朝比奈氏→1559(永禄2)年8月21日付け大高在番への報奨通達

「今度召出大高在城之儀申付之条」

菅沼氏・奥平氏→1559(永禄2)年10月23日付け合戦評価

「去十九日、尾州大高城江人数・兵粮相籠之刻」

 ここで鍵になるのが、大高への補給作戦は19日にのみ行なわれているという点だ。朝比奈氏の報奨通達は21日付けになっているが、朝比奈氏が大高に着任したのは19日である可能性が高いと考えられる。なぜなら、その他の作戦は全て19日だからだ。
 なぜ19日なのか。当時は太陰太陽暦が使われていた。月の満ち欠けでいうなら、毎月同じ日であれば満ち欠けも同じになる。月齢と関連があるのは潮の満ち引きもそうだ。
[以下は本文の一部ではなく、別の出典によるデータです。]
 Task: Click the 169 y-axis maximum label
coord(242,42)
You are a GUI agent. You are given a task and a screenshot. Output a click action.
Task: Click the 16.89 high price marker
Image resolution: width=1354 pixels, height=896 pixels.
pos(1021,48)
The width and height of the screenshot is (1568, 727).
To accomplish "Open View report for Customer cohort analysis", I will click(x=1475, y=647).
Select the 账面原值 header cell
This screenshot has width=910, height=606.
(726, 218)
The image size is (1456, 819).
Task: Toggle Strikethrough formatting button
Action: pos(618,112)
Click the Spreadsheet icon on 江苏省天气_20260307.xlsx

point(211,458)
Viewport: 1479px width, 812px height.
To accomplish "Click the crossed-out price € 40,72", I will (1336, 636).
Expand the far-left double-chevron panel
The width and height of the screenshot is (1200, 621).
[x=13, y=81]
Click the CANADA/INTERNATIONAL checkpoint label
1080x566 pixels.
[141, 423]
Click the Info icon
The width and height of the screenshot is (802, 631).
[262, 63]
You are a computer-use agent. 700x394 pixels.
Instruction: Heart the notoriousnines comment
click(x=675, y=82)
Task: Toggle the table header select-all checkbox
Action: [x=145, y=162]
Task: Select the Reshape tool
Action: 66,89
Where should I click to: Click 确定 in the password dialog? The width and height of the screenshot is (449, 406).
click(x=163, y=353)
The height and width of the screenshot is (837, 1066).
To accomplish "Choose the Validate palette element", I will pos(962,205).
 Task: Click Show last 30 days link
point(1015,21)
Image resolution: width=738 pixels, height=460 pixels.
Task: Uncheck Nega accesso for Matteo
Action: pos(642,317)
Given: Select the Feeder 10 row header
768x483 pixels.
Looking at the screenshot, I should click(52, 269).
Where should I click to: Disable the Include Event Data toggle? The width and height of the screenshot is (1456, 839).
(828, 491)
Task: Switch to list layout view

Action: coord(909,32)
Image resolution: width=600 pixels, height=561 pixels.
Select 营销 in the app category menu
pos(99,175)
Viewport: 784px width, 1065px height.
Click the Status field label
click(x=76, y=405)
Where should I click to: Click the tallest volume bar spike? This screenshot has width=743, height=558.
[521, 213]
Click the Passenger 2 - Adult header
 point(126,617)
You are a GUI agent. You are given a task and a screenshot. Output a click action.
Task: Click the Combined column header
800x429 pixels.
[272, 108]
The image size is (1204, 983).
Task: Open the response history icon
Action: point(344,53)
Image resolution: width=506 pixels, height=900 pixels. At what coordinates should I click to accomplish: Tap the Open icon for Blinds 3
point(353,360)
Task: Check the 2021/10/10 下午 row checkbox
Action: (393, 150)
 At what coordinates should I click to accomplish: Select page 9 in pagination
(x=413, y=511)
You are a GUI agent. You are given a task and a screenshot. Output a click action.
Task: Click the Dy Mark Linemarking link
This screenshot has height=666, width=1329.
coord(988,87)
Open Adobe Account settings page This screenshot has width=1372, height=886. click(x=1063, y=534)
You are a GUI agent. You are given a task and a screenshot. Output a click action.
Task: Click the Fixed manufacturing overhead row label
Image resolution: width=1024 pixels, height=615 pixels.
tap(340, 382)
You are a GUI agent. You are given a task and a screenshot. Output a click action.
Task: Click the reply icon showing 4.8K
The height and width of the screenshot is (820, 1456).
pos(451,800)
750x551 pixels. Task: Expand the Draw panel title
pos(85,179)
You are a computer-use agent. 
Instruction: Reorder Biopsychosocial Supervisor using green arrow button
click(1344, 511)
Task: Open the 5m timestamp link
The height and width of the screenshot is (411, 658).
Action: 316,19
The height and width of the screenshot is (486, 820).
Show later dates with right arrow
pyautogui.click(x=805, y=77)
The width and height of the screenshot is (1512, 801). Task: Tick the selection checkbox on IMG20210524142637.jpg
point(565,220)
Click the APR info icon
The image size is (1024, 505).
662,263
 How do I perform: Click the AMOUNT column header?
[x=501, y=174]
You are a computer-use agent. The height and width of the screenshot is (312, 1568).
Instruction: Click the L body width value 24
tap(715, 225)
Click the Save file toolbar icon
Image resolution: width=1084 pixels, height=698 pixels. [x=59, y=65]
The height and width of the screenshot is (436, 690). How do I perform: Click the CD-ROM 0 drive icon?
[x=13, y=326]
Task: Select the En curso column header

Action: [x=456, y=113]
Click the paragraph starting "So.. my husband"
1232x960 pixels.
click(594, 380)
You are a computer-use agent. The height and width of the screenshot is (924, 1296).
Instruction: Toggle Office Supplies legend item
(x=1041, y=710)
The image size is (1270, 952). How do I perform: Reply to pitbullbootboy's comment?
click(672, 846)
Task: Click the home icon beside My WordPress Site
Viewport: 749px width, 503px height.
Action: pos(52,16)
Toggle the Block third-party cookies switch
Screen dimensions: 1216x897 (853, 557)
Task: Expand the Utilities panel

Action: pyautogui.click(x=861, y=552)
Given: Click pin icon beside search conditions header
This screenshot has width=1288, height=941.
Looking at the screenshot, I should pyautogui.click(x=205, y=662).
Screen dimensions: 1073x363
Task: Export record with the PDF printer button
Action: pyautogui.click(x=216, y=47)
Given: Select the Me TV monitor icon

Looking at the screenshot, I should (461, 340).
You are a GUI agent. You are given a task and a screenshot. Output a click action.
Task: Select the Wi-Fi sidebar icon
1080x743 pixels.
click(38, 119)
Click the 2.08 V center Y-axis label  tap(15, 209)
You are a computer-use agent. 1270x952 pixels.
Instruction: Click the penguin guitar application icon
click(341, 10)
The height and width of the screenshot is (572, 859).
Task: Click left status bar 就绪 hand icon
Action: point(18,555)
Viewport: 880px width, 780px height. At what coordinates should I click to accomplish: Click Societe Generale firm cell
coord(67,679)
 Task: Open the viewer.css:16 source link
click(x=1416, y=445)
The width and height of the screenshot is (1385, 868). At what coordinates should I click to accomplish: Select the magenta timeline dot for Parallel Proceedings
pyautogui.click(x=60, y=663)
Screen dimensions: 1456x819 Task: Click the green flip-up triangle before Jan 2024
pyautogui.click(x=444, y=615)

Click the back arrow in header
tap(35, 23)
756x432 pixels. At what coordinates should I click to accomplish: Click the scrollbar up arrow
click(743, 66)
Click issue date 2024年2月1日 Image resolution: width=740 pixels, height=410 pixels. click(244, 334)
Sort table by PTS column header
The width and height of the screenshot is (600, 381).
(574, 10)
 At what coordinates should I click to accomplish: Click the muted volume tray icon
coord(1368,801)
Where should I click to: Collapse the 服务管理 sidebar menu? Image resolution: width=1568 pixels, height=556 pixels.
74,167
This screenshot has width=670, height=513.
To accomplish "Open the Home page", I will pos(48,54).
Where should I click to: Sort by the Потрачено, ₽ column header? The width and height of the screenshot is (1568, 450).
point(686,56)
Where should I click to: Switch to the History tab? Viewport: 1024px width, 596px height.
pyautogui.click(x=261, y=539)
日付が確実な、1559(永禄2)年10月・11月、1560(永禄3)年5月の、各19日がどのような条件だったかを調べてみると……。

太陰太陽暦 永禄2年10月19日 永禄2年11月19日 永禄3年5月19日
グレゴリオ暦 11月28日 12月27日 6月22日
月齢(輝面) 15.5(99.8%) 15.0(99.3%) 14.9(98.7%)
日の出 0636時 0659時 0436時
日没 1643時 1647時 1909時
最高潮位/時刻 2380mm/0658時 2300mm/0657時 2310mm/0544時
2410mm/1940時
最低潮位/時刻 80mm/0010時
60mm/2447時
-60mm/0003時
-120mm/2444時
0100mm/1241時

○使用ソフト
from TIDE Version1.33/超スーパー暦 Version1.2

 見事なまでに、月齢15の満月を狙って作戦を行なっていることが判った。満月と新月では最高潮位が高い特徴がある。中でも満月を使っているのは、月明かりを使って航行するためではないか。古代は熱田神社があった大高は、中世末期港としては使えないほど奥まっていた可能性がある。ここに物資を運び込むとすれば、潮位が上がるタイミングを使い、船で行なうのが効率的である。
 10月と11月の作戦時では払暁と最高潮位時刻がほぼ同じであるため、少しでも月明かりを使いたかった事情があったと想定できる。
 ただし、この作戦形態は敵からパターンを読まれやすい。ここに、5月19日に今川義元が敗死する原因があったのかも知れない。義元が船上で討ち取られた可能性も出てきた。座乗する船が拿捕されたとすると、総大将であっても逃げられない。史料をその観点から再度検証する必要があるだろう。